At the top of the stairs we found Pavlov unconscious with a tiny dart in his neck. The land around the house was attentive again. Wulf in me was muddled and fiery, as if a burn had swollen its eyes shut. My human had to re-establish itself, haul control back to the inferior system.

‘Fuck,’ Walker said. ‘We’re in troub—’

I don’t know what deployment reflex the four men were about to manifest, but I never got to find out, because at that moment a figure appeared in the doorway between the kitchen and the next room, paused for a moment, attempted a step forward, then collapsed.

34

It was a man and he was naked. He was also, courtesy of what had happened to him, barely recognisable as a man. It was hard to understand how he’d been on his feet. In the mess of his injuries – the facial swellings like a cluster of grotesque fruits, the bruises psychedelically curdling yellow and puce – two details registered: that the ulna of his left arm was sticking out of the skin just above the wrist, and that his penis was covered in what looked like venereal sores but which the context made clear were cigarette burns.

‘Oh, no,’ Walker said, quietly.

‘Who is it?’ I asked.

‘It’s Hoyle.’

He took a step towards the collapsed man. As he moved, the light altered slightly and everyone turned to the gap in the kitchen wall, where the goon in the blue soccer shirt and leather jacket stood, smiling.
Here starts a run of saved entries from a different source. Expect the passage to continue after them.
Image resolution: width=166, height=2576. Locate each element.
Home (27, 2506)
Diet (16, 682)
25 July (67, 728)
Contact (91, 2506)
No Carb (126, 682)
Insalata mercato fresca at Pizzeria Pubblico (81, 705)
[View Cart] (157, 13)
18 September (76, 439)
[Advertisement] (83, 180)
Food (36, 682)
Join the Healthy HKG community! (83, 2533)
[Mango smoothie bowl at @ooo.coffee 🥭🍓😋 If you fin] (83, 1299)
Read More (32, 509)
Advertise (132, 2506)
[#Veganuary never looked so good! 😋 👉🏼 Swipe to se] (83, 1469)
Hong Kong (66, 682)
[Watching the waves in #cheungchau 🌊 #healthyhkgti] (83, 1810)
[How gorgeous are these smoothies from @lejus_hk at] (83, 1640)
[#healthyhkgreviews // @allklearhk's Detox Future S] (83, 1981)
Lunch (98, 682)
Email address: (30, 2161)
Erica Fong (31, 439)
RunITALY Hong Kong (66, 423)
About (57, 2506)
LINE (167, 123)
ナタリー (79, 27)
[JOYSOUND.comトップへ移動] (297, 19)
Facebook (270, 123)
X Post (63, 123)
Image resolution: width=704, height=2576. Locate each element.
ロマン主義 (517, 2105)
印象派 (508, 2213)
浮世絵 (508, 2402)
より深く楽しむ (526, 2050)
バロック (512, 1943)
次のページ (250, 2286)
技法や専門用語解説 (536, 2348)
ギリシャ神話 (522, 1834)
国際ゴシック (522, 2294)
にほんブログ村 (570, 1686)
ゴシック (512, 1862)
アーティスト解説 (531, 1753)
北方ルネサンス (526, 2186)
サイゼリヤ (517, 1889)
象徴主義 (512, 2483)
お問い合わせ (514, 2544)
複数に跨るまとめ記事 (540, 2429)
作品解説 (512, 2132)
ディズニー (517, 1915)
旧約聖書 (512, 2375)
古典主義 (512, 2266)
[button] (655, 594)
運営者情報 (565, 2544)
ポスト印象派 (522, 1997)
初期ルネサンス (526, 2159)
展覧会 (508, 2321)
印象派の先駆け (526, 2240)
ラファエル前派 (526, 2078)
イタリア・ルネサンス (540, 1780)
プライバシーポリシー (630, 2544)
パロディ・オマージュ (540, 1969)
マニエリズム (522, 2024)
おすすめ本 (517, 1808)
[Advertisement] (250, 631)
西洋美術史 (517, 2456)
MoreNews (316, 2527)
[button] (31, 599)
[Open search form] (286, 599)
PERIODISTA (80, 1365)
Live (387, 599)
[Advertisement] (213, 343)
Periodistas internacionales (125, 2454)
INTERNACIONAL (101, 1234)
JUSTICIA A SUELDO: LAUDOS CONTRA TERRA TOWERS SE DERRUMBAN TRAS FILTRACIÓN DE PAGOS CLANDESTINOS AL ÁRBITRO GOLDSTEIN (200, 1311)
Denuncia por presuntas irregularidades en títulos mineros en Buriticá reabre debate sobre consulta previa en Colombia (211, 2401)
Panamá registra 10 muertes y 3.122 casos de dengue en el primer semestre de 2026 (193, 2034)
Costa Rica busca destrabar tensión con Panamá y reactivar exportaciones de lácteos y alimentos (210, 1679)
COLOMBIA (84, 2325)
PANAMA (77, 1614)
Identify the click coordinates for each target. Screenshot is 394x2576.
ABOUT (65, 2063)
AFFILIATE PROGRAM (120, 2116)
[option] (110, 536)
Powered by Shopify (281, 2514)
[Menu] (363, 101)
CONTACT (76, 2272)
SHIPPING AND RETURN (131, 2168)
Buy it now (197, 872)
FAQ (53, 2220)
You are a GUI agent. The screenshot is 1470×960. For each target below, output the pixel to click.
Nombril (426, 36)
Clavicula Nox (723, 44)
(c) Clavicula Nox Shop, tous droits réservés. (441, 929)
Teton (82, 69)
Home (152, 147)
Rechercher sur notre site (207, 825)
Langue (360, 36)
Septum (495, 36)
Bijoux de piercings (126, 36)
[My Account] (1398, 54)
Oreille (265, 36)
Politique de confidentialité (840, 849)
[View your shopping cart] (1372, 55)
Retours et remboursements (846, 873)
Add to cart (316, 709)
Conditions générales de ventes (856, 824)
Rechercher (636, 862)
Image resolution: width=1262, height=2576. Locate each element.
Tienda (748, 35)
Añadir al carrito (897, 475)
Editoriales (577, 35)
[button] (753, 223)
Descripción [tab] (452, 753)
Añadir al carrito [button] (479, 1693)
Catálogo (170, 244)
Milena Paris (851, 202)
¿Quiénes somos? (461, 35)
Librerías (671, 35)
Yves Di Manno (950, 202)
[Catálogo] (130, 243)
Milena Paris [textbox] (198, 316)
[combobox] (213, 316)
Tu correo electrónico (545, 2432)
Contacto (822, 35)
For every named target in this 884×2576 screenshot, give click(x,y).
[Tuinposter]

Walker, Carney and Hudd all fired – but the guy just stood there, waving, I thought, until I saw he was holding in his hand the torn remains of a small plastic pouch: formerly, it was now obvious, filled with blood. Animal blood. Stage blood. Either way not his blood.

‘The beauty of you relying on us for guns,’ a voice said, ‘is that it leaves us at liberty to load them with blanks.’

We all turned again.

Standing above Hoyle was a tall man in his mid-forties dressed in black Hunt fatigues and carrying a machine gun. He had close-cropped grey hair and blue eyes that seemed to have an extra iris. A slight frown you knew was perpetual gave him a bald eagle’s look of dignified madness. I felt Walker’s energy dip like a plane in an air pocket.

At least two dozen fully-armed members of the WOCOP Hunt filed into the building, some through the gap in the wall, others in the bald eagle’s wake as he stepped over the man on the floor and approached us. An odour of clean canvas and leather and medicinal soap preceded him. ‘I thought I’d bring Hoyle along,’ he said to Walker. ‘So you could see what you’d got him into. It’s been a long night for us all.’ He turned to me. ‘Miss Demetriou,’ he said. ‘You must be regretting getting mixed up with these men. Not that I blame you. Little one goes missing, a woman gets desperate. You take help where you can find it. That’s understandable.’